Lecturers are comparable American Assistant Professors. Most of them have already obtained their Ph.D., in some subjects a completed doctorate is even a prerequisite for employment. Before being appointed to the rank of Lecturer at a British university, the candidate is generally expected to work as a (postdoctoral) research assistant for at least one term, a position that is endowed with only a low salary, but is supposed to help young academics to find out which fields they would like to concentrate their research on.
The British Senior Lecturer is about equivalent to the American Associate Professor. A Lecturer is usually promoted to the rank of Senior Lecturer through the evaluation of his or her achievements in research, teaching, and administration.

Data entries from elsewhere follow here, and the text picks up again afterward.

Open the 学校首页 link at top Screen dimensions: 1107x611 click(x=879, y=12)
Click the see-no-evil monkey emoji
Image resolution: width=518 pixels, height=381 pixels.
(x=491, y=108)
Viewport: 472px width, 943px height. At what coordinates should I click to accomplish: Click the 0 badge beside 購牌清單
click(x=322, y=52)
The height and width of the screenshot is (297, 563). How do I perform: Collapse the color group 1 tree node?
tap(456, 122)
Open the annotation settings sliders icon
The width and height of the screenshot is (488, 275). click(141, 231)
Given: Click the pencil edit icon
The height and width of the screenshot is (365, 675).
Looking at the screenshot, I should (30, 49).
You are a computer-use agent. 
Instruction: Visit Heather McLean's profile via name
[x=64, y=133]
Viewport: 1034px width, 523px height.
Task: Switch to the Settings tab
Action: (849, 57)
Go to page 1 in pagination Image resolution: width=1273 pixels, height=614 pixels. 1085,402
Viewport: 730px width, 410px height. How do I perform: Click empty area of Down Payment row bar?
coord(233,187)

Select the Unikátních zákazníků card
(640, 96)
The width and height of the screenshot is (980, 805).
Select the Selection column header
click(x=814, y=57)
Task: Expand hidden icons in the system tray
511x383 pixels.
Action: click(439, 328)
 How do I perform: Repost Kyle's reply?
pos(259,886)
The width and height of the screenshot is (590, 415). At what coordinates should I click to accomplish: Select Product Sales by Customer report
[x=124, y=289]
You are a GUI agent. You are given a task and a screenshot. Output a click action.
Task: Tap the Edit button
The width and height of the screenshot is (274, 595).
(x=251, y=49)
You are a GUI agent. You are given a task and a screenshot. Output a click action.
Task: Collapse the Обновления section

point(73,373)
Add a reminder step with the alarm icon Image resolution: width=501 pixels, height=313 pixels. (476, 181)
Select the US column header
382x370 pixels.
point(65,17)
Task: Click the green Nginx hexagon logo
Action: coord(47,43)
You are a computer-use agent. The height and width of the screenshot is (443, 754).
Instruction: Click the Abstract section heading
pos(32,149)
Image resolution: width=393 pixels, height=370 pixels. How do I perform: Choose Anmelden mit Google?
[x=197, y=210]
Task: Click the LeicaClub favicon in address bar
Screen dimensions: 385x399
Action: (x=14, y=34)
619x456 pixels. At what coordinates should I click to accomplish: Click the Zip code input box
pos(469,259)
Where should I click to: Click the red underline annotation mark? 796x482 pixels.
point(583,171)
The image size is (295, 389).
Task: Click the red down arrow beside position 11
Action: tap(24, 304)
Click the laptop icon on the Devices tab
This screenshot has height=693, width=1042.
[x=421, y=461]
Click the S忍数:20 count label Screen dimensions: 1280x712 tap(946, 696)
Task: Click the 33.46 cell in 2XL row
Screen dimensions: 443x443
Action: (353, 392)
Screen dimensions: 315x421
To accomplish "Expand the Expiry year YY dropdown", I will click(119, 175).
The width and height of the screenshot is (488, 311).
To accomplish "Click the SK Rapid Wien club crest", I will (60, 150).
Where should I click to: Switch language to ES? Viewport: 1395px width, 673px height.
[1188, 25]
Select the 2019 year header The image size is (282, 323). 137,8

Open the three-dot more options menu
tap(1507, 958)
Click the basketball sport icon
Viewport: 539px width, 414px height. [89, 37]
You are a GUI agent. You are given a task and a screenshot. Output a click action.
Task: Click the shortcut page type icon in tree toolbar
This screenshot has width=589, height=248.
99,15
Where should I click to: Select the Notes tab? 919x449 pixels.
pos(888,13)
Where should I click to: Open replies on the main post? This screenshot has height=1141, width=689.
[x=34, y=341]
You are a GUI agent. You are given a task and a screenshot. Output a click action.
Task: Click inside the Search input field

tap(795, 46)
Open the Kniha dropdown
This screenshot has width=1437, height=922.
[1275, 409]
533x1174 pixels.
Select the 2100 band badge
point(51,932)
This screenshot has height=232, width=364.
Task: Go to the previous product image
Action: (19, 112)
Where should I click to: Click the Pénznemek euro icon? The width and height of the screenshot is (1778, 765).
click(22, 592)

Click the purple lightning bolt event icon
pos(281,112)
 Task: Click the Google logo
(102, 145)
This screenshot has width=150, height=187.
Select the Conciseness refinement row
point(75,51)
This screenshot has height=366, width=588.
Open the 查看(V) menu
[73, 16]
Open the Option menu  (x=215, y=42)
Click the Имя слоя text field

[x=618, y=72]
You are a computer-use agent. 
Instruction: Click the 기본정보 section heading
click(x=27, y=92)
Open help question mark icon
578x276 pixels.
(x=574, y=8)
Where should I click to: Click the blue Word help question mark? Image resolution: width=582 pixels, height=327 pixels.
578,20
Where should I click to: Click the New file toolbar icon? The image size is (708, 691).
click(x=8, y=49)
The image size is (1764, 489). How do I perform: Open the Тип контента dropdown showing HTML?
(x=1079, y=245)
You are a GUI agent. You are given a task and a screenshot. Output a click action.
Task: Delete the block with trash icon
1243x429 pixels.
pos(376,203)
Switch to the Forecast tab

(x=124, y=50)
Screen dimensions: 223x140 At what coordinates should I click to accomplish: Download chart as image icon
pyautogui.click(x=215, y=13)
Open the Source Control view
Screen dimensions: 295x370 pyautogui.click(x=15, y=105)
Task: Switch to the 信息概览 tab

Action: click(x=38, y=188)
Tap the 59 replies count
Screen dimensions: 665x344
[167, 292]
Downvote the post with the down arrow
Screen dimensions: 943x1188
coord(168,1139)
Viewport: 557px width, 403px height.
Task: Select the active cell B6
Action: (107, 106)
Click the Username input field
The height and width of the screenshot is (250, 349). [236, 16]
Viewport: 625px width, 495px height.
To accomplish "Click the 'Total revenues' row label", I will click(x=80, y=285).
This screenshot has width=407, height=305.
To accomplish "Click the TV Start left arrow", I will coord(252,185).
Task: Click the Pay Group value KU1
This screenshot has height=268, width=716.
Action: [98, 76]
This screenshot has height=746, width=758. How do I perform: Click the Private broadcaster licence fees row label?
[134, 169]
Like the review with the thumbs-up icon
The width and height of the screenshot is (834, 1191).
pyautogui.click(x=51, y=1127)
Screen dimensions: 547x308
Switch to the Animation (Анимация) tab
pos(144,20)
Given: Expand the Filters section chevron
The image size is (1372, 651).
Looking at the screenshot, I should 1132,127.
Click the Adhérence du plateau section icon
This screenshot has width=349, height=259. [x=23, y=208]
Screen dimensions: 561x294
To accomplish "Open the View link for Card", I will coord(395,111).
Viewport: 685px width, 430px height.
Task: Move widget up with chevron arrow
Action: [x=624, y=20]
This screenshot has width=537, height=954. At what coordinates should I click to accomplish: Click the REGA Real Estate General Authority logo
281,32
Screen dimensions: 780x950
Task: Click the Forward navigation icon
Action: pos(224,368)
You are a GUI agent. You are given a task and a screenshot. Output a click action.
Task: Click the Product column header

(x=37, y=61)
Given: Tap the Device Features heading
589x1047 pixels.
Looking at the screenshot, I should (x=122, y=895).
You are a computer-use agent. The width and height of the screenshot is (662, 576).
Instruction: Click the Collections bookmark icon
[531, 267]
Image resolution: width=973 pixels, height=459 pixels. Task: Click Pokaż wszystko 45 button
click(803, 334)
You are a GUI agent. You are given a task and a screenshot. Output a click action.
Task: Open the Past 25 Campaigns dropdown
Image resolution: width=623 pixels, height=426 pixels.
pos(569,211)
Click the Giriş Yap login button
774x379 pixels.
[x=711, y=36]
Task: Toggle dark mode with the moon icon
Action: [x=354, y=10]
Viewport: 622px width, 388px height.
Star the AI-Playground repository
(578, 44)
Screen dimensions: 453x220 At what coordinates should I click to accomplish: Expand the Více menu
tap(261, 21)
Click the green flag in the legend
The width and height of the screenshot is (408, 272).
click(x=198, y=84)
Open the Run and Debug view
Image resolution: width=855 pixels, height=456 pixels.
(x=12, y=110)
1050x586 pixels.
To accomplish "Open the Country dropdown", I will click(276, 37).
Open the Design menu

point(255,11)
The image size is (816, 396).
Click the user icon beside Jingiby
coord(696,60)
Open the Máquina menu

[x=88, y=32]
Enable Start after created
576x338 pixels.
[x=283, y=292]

The position of Principal Lecturer or Reader can only be obtained through accomplishments in research and can be compared to the American rank of Full Professor. What must be noted, though, is that the ranks of Senior and Principal Lecturer are not as hierarchal as those of Associate and Full Professor at American universities. Most of the time they are considered as being on about the same level, the main difference being a stronger emphasis on teaching at the rank of Senior Lecturer, and an increased concentration on research at the rank of Principal Lecturer.
As opposed to American custom, the term Professor used to be reserved for the most senior academics in the UK and could roughly be compared to the American chaired professorship. Yet lately chaired professorships are being awarded much more frequently, and therefore the British rank of Professor is becoming ever more similar to the American Full Professor.